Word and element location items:
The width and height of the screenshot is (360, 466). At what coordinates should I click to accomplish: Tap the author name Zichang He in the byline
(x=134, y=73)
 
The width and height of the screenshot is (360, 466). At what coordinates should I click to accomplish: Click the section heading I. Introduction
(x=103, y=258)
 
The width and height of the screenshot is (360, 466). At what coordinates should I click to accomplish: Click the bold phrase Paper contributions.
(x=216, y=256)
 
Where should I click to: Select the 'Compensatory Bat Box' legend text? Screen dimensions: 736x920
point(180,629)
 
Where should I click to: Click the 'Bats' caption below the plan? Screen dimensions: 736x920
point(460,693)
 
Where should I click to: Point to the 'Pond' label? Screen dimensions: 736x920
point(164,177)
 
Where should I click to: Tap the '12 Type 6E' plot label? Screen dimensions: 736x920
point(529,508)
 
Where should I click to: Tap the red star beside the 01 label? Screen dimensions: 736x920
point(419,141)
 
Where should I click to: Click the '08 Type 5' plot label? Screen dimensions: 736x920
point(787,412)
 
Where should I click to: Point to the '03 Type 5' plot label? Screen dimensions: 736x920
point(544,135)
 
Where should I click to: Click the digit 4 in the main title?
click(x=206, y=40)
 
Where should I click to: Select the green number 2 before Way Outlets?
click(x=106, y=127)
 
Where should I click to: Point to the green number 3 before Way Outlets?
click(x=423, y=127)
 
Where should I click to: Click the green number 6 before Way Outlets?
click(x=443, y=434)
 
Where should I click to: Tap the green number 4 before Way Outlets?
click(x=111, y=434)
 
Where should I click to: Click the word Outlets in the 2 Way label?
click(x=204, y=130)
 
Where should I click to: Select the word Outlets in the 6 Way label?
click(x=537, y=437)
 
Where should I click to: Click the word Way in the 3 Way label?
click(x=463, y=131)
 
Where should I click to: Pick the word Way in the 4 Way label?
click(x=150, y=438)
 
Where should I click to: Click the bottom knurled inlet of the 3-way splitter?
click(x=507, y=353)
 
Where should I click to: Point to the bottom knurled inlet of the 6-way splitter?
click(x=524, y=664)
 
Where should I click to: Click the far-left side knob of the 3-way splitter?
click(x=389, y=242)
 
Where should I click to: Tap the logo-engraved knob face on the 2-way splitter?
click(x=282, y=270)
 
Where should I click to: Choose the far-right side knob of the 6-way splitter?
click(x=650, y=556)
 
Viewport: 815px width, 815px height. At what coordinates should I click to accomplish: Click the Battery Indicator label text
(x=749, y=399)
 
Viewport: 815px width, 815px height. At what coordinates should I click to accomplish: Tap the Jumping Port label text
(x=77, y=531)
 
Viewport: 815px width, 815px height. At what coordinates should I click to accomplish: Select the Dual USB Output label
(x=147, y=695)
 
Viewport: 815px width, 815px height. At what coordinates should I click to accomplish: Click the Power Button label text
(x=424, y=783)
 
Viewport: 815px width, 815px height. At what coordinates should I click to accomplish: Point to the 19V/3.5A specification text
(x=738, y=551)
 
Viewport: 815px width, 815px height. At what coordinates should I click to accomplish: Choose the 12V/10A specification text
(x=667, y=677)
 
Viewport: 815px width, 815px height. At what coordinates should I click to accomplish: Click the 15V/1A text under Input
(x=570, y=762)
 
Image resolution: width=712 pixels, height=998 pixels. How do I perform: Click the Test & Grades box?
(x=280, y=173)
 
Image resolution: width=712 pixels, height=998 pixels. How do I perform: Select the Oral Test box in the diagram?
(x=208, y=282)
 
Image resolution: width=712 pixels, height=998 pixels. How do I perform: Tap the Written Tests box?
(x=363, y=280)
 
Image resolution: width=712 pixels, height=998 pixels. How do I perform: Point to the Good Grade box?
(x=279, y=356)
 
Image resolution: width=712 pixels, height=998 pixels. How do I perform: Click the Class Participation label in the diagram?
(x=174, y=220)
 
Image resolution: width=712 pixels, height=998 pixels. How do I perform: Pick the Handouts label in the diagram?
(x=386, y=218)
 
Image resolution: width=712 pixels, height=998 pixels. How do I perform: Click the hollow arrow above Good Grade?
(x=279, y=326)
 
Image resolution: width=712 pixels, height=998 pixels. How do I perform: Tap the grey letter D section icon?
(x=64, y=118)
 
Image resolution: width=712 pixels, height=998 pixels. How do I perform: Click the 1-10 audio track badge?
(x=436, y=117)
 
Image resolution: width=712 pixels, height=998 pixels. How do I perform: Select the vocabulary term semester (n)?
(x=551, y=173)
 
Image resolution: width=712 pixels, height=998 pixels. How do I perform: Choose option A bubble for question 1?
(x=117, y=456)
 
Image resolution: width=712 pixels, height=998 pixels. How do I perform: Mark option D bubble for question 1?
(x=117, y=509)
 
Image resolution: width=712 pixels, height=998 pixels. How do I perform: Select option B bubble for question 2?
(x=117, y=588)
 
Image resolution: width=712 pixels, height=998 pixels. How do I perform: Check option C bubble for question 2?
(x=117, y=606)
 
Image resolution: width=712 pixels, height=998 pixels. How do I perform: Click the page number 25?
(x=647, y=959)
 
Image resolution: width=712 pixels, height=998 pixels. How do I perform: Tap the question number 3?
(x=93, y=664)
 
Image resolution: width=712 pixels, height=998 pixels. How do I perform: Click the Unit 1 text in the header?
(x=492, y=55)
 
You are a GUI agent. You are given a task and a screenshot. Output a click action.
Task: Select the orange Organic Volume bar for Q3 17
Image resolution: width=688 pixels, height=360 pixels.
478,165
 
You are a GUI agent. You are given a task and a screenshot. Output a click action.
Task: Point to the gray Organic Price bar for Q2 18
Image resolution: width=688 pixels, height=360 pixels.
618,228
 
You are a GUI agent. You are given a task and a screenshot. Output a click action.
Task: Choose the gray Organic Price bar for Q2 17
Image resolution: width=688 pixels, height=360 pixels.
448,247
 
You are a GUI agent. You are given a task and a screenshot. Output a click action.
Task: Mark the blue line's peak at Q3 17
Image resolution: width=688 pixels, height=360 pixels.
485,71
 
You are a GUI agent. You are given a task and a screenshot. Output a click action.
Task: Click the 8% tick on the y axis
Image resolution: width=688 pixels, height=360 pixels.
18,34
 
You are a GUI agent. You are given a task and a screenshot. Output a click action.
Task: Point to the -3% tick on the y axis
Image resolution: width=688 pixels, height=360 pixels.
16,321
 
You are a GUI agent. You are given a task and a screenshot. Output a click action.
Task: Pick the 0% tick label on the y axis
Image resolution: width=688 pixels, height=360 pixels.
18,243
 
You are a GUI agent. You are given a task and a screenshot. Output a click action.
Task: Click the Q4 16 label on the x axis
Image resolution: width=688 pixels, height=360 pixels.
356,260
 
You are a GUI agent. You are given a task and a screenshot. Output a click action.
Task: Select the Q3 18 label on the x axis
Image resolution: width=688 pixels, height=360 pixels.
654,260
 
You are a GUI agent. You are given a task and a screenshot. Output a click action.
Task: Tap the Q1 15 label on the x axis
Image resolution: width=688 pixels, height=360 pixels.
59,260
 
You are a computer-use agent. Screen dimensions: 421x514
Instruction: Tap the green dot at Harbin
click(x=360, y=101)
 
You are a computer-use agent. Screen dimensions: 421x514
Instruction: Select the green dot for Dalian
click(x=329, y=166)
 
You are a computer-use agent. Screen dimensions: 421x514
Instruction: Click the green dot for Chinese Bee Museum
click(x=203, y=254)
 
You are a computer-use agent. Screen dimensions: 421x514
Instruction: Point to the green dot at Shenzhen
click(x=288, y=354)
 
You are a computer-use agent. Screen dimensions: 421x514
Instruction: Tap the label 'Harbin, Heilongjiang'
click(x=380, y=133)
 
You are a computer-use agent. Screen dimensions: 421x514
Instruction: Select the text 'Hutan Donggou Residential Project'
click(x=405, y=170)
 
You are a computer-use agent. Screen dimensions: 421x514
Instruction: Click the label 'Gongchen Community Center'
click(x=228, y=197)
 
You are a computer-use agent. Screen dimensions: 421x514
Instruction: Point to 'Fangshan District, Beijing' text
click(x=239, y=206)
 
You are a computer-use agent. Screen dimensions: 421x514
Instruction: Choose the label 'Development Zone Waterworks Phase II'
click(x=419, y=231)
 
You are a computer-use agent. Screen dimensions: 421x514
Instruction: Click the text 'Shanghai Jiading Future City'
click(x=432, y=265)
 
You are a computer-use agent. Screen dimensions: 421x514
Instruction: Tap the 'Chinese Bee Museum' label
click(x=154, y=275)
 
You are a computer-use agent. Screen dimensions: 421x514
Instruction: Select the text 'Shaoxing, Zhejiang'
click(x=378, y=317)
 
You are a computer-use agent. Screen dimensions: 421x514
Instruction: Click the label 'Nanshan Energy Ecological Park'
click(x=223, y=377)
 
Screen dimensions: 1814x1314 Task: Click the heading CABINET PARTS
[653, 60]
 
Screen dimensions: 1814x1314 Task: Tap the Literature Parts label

[CHALLENGE]: Arrange the lines from the start of the items through the line containing "(x=134, y=73)", both included, as a numbered list, leaving out any blank lines.

[EXERCISE OUTPUT]:
1. The width and height of the screenshot is (360, 466). At what coordinates should I click to accomplish: Tap the author name Zichang He in the byline
2. (x=134, y=73)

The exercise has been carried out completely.